The fact is that you are interested in the variance of the population, not of the one of sample. Now obviously the sample is less dispersed than the population (because it is very likely that your sample missed a few of the extreme values), so the variance computed on the sample is lower than the variance of the population.
You have to correct the bias.
Intuitively, the observed average $\bar x = \frac 1 N \sum x_i$ is not exact but only an approximation of the population mean. The variance of this approximation should be added to the observed variance on the sample in order to to get the best approximate of the population sample.
Now this variance can be computed: $\sigma^2(\bar X) = \frac 1 N \sigma^2(X)$ (using the iid if the $X_i$). So the sample variance is $1 -\frac 1 N$ the variance of the population.
Formally (in case you need to read twice the previous reasoning), compute the expected value of $\sum (X_i-\bar X)^2$. You will find $(N-1) \sigma^2$ rather than $N \sigma^2$, hence the population variance is $\frac N {N-1}$ the sample variance (as claimed).
When you follow the computations, you start by replacing $\bar X$ by its definition $\bar X = \frac 1 N \sum X_i$, develop the squares, expand the sum, and then one of the term disappears. Namely $N\bar X=\sum X_i$ appears twice with opposite sign, negative in the double product $2 \bar X X$ and positive in the square $\bar X^2$. So $\sum (X_i-\bar X)^2$ is the sum of $N-1$ terms equal in expectation.
This is because the $X_i$ are not independent but linked by one relation $\sum X_i=N \bar X$. In general, if you know the $X_i$ are linked by $p$ independent linear relations $f_j$, then you can cancel out $p$ terms out of the sum $\sum (X_i-f_j(X_i))^2$. Hence the unbiased estimator, $\sum (X_i-f_j(X_i))^2 \approx \frac N {N-p} \sum (x_i-f_j(x_i))^2$.
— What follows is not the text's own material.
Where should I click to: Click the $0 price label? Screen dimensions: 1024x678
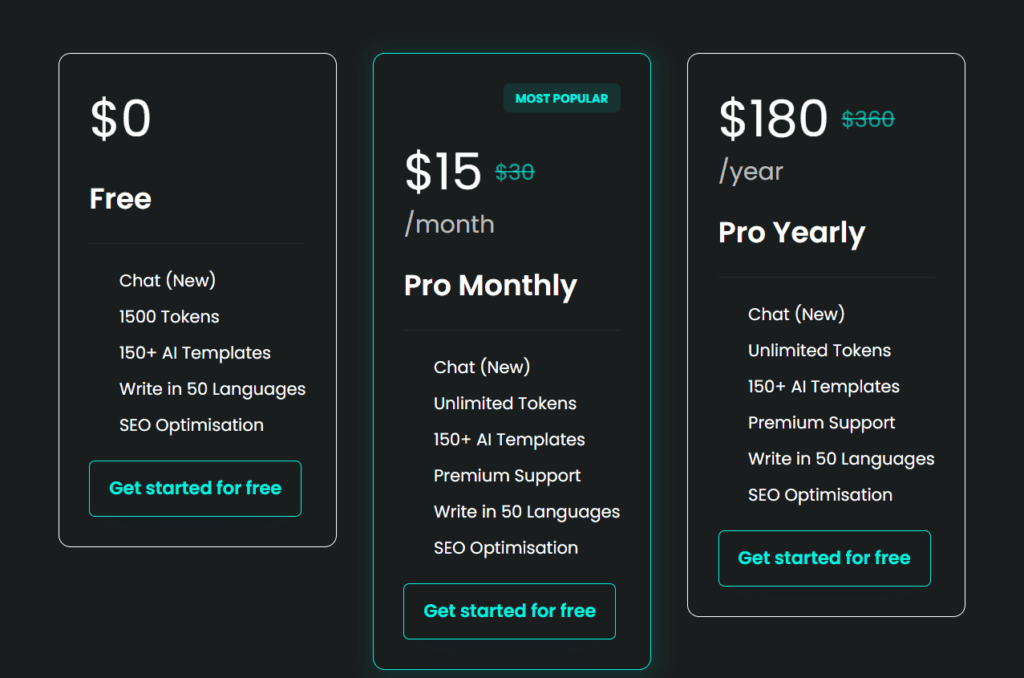coord(120,119)
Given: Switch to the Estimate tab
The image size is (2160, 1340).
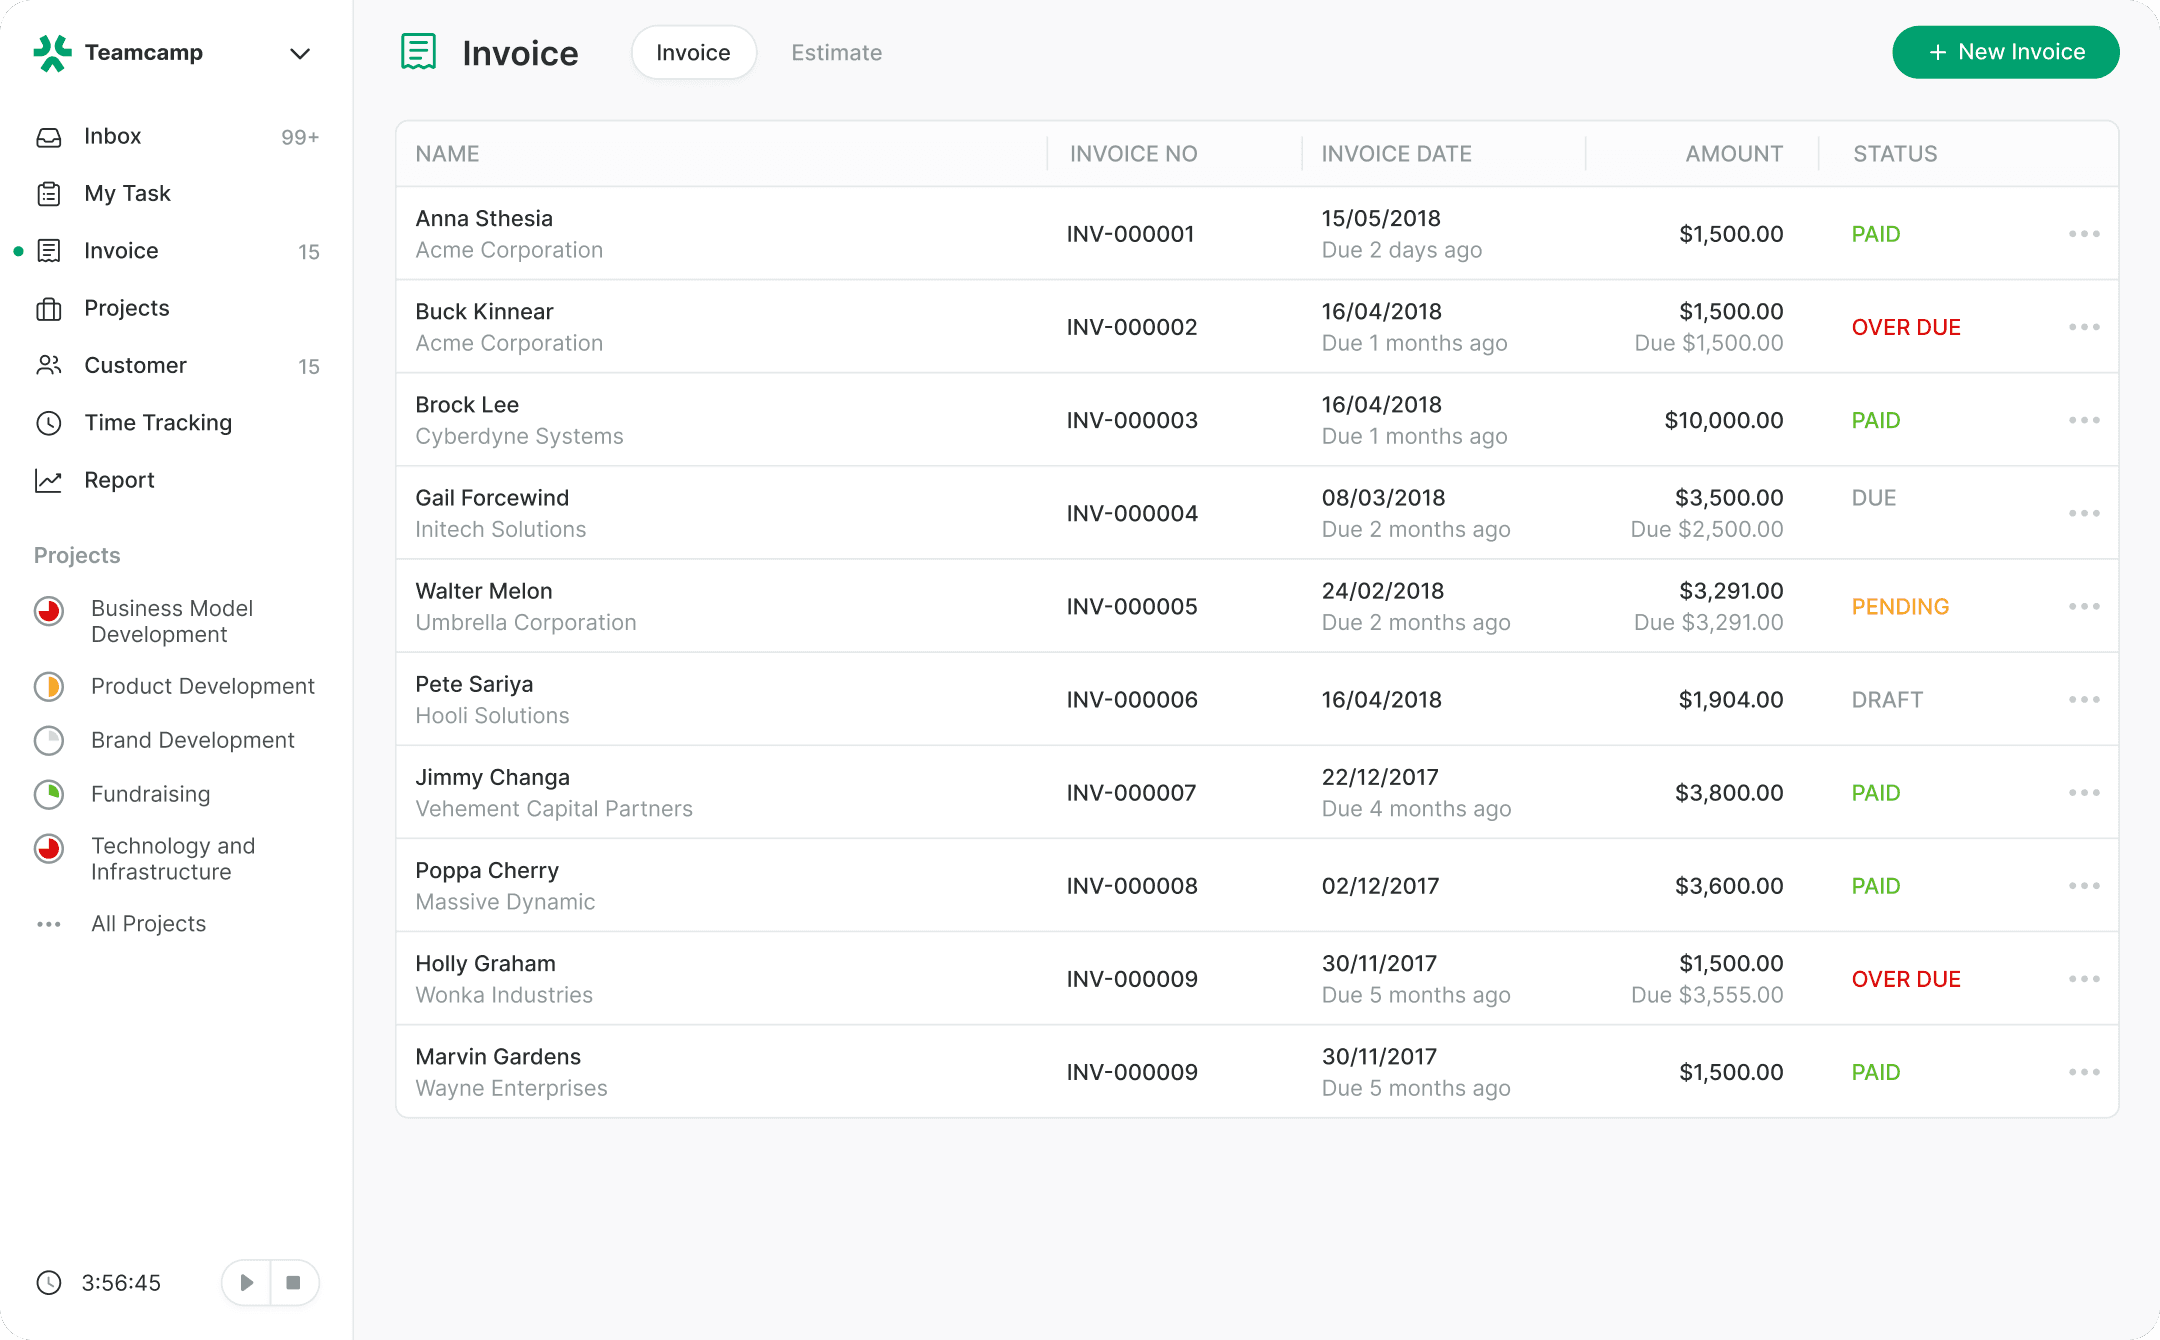Looking at the screenshot, I should click(x=836, y=53).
In regression, ANOVA, etc, the independents relations are not so independent because it is often supposed that the sum of the independents variables (causes) have the same average than the dependent variable (effect). $\sum a_i \bar X_i = \bar Y$. Hence the degree of freedom $N-1$, $p-1$ and $N-p$ and unbiasing factors $\frac N {N-1}$, $\frac p {p-1}$ and $\frac N {N-p}$ for $SS_{Total}$, $SS_{Model}$ and $SS_{Error}$ respectively.
In two words, the degree of freedom is the number of independent relationships linking a set of variables, taking into account the variable introduced for intermediary estimators.